== Exercise materials

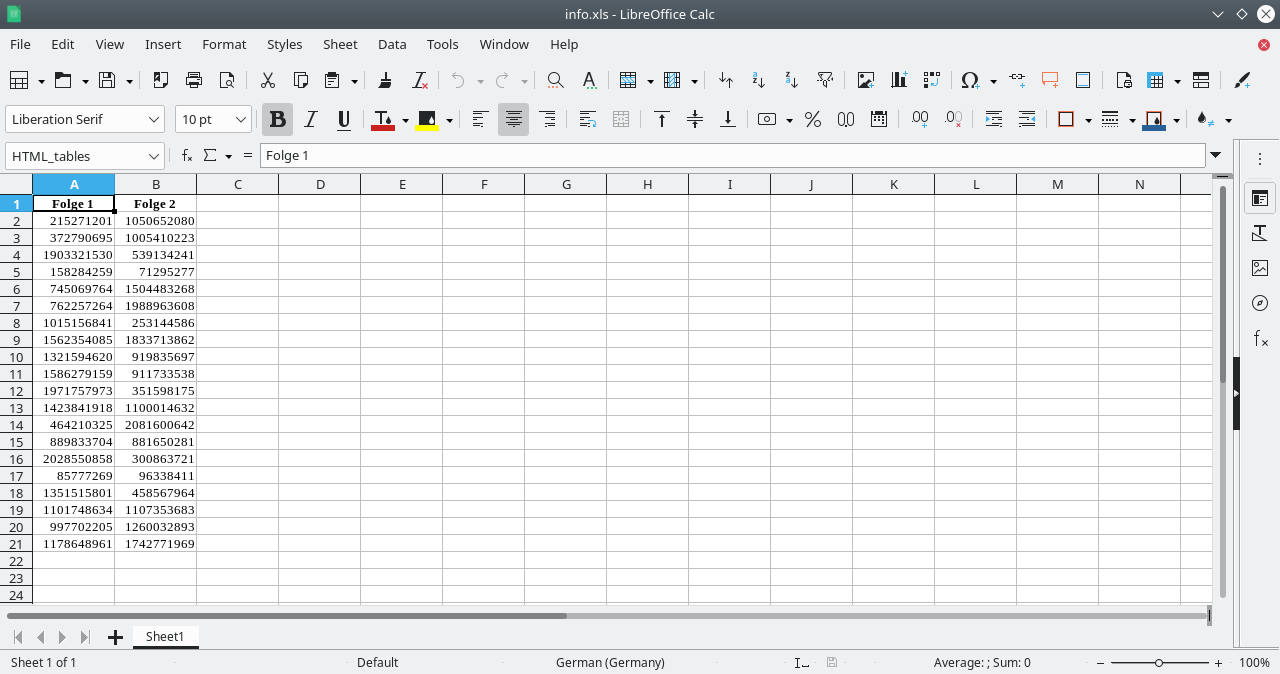Open the Format menu
The height and width of the screenshot is (674, 1280).
click(223, 44)
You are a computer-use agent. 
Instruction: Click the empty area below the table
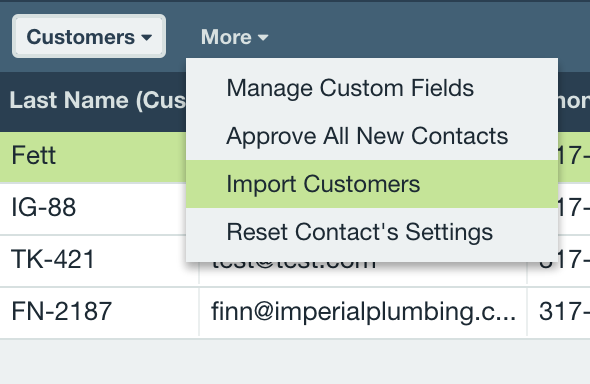click(295, 361)
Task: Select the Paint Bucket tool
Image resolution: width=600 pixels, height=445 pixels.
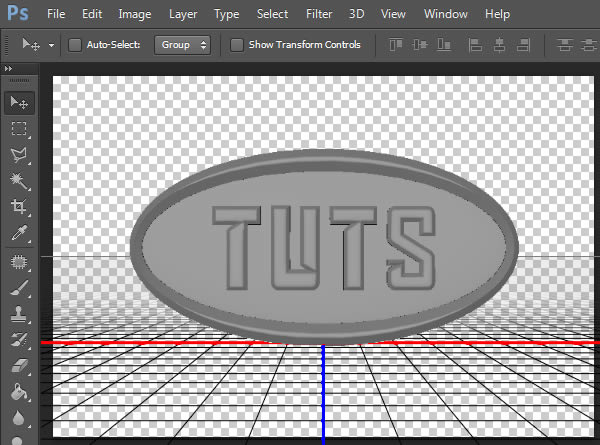Action: (19, 392)
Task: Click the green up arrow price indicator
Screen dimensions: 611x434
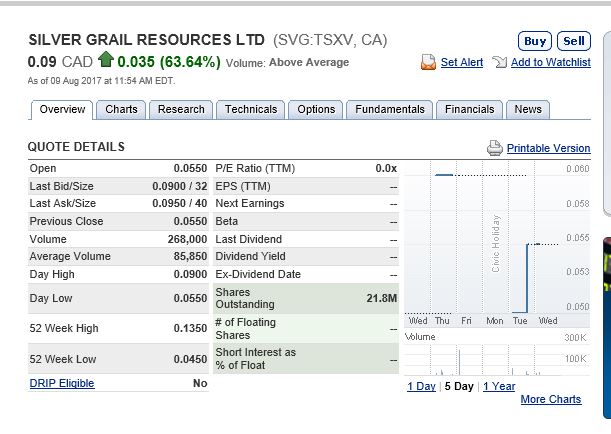Action: click(x=105, y=62)
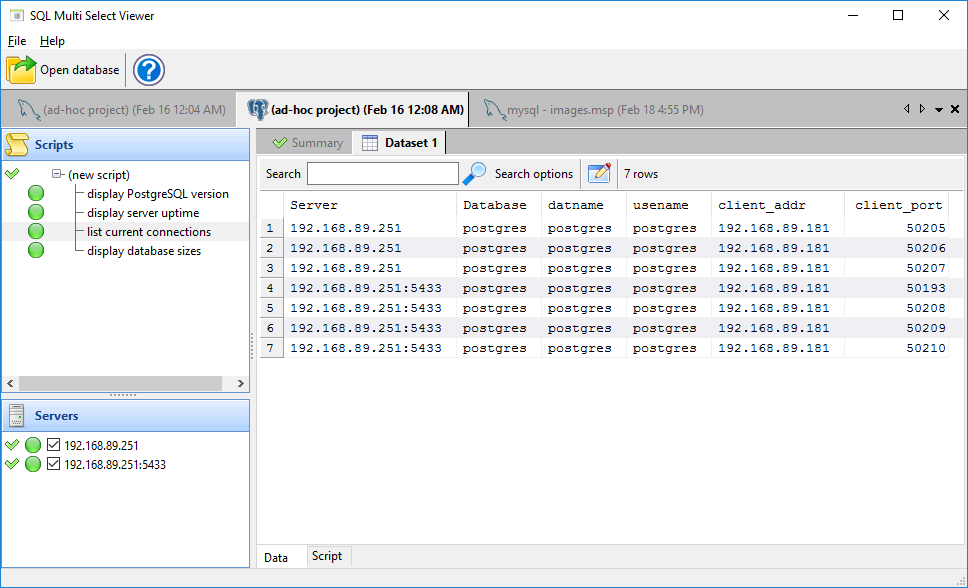The height and width of the screenshot is (588, 968).
Task: Click the Open database folder icon
Action: pyautogui.click(x=21, y=70)
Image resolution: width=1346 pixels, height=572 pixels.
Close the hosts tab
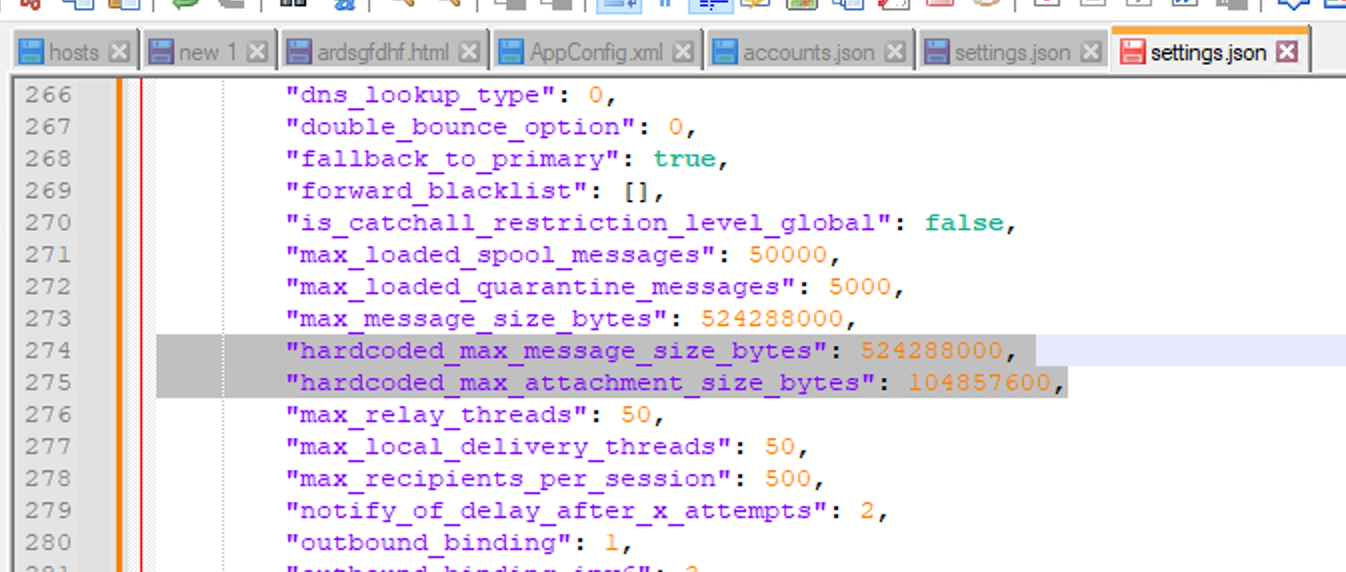click(x=119, y=52)
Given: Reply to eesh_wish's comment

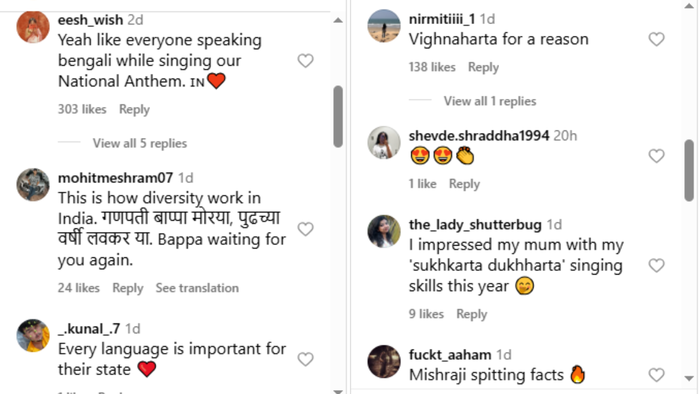Looking at the screenshot, I should point(134,110).
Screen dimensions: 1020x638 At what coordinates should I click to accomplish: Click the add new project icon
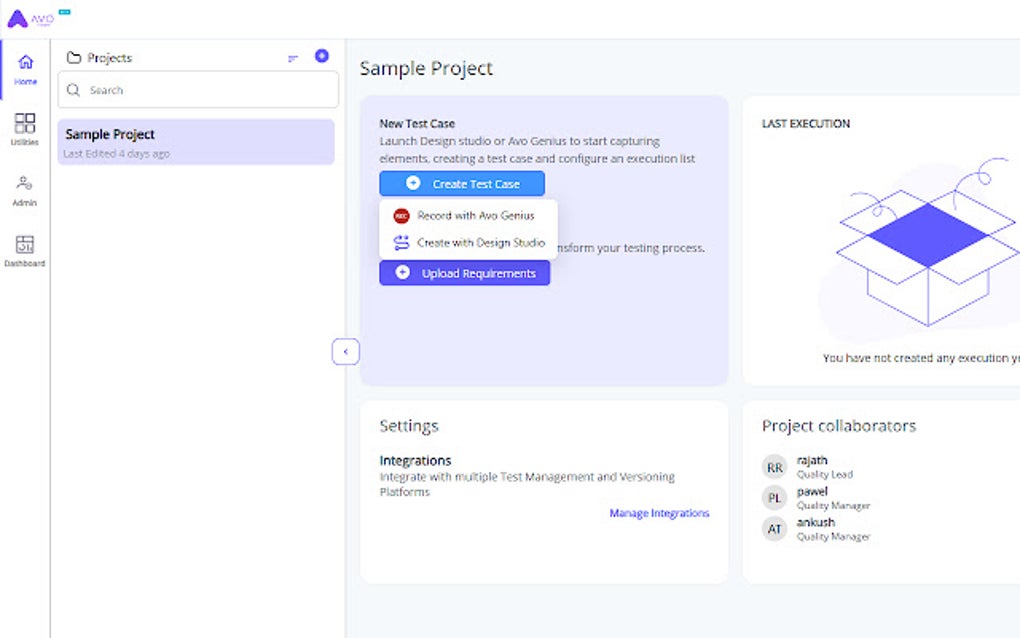click(x=322, y=56)
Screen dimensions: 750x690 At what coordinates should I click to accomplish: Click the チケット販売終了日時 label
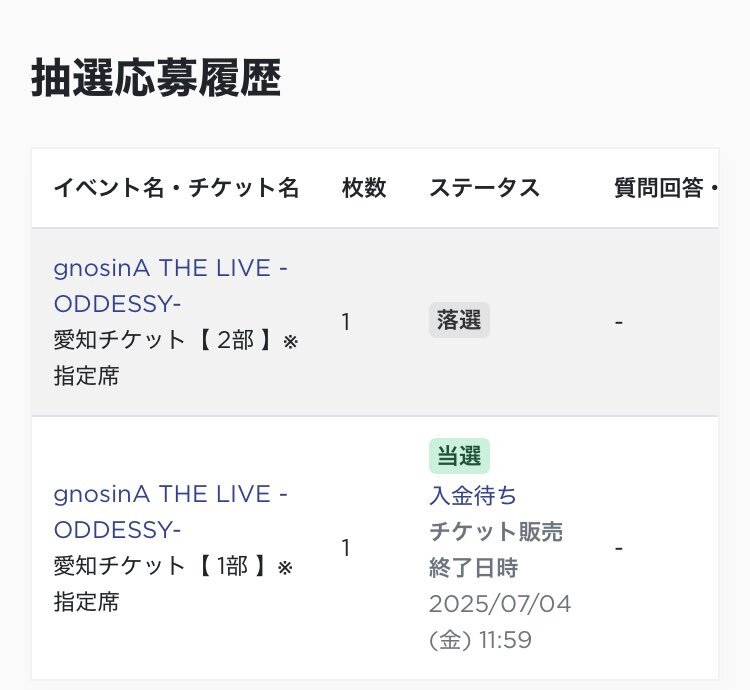pos(496,550)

====

- Task instructions -
Starting with the line that contains "Image resolution: width=600", repeat each line exactly through the last line of the data above, and nothing more; the pictures stay out.

- Output of the task -
Image resolution: width=600 pixels, height=445 pixels.
Action: (19, 392)
Task: Click the green up arrow price indicator
Screen dimensions: 611x434
Action: click(x=105, y=62)
The height and width of the screenshot is (588, 968).
Task: Click the Open database folder icon
Action: pyautogui.click(x=21, y=70)
Image resolution: width=1346 pixels, height=572 pixels.
Close the hosts tab
click(x=119, y=52)
Given: Reply to eesh_wish's comment

Looking at the screenshot, I should point(134,110).
Screen dimensions: 1020x638 At what coordinates should I click to accomplish: Click the add new project icon
click(x=322, y=56)
Screen dimensions: 750x690 At what coordinates should I click to accomplish: Click the チケット販売終了日時 label
pos(496,550)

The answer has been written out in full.